» **Document extract**
This is one site you definitely do not want to miss! It is chick full of history, art, architecture, sites, scenes, vistas and anything else what smacks of culture. Generally, the more diverse and numerous a site is with waymarks, the more interesting and important the site tends to be. This site is full of an eclectic menagerie of waymarks. To sum it up, this is the largest municipal building in the country and the finest example of the Second Empire style.
From a previous waymark I created about City Hall:
CITY HALL, Broad and MarketSts., tallest building in Philadelphia and one of the largest municipal buildings in the world, occupies four-and-a-half-acre Penn Square, known as Center square until the Center House' of the city's first waterworks on the site was removed in 1829.
The massive seven-story structure, designed by John J. McArthur, Jr. in the late French Renaissance style, encloses a landscaped courtyard at the intersection of the city's main north-south and east-west thoroughfares. It has four similar facades of white granite and marble, embellished with columns, pedimented windows and a variety of sculpture. Atop the tower (open 9-3:30 Mon.-Fri.; 9-12 Sat.), rising more than 500 feet above the street, is a 26-ton statue of William Penn modeled by Alexander Milne Calder and hoisted into place in 1894, 24 years after the construction of the building had started. A gigantic four-faced tower clock, its illuminated dials, visible for miles, was installed in 1899.

» **Problem set**
[1] Translate this sentence from the City Hall passage into Spanish: "It has four similar facades of white granite and marble, embellished with columns, pedimented windows and a variety of sculpture."
[2] Repeat word for word the stretch of the City Hall passage from "This is one" through "Second Empire style.".
The material after this point has no connection to the City Hall passage.

» **Collected material**

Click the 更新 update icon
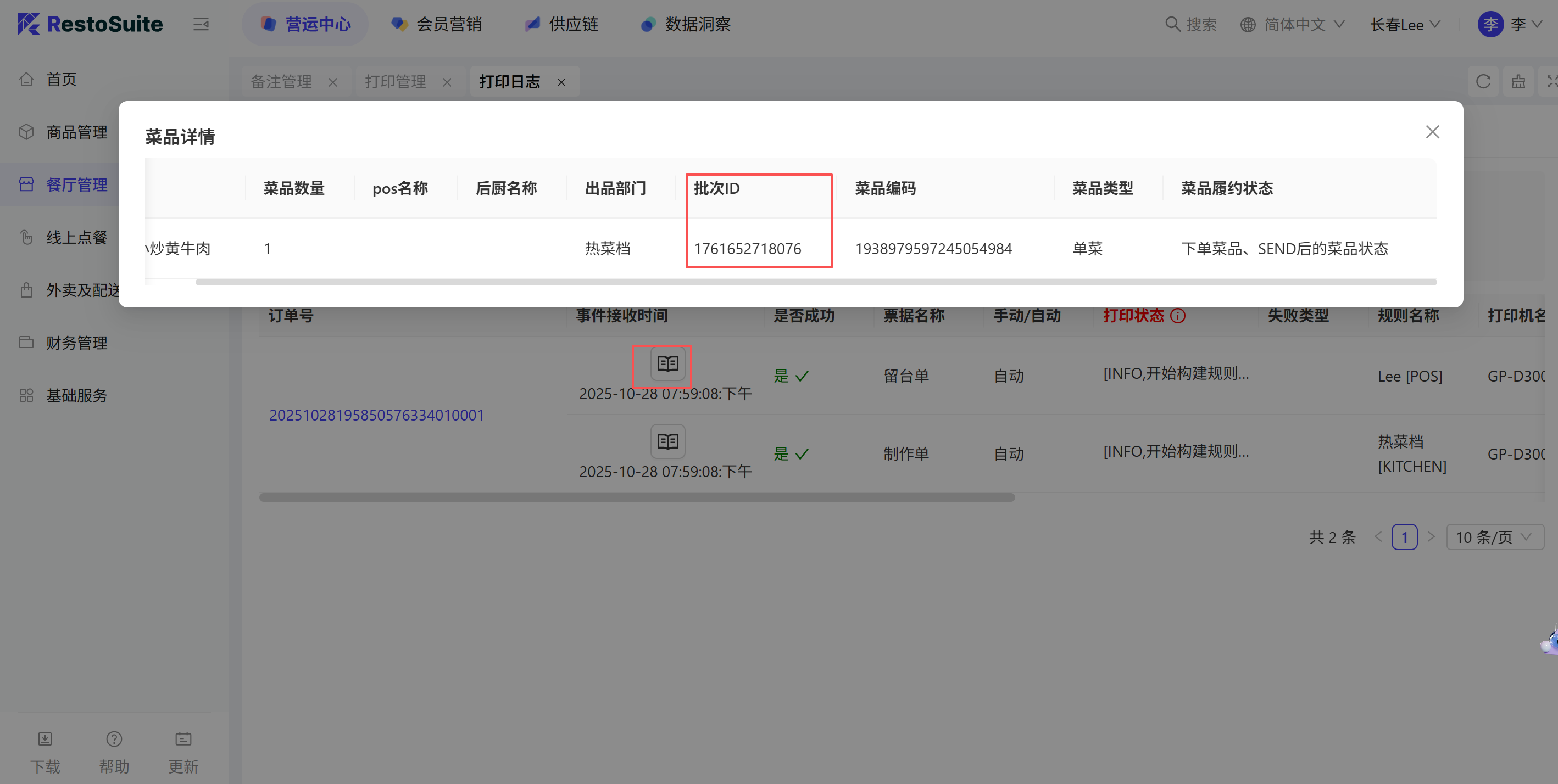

» **Written answers**
[1] Tiene cuatro fachadas similares de granito blanco y mármol, adornadas con columnas, ventanas con frontones y una variedad de esculturas.

[2]
This is one site you definitely do not want to miss! It is chick full of history, art, architecture, sites, scenes, vistas and anything else what smacks of culture. Generally, the more diverse and numerous a site is with waymarks, the more interesting and important the site tends to be. This site is full of an eclectic menagerie of waymarks. To sum it up, this is the largest municipal building in the country and the finest example of the Second Empire style.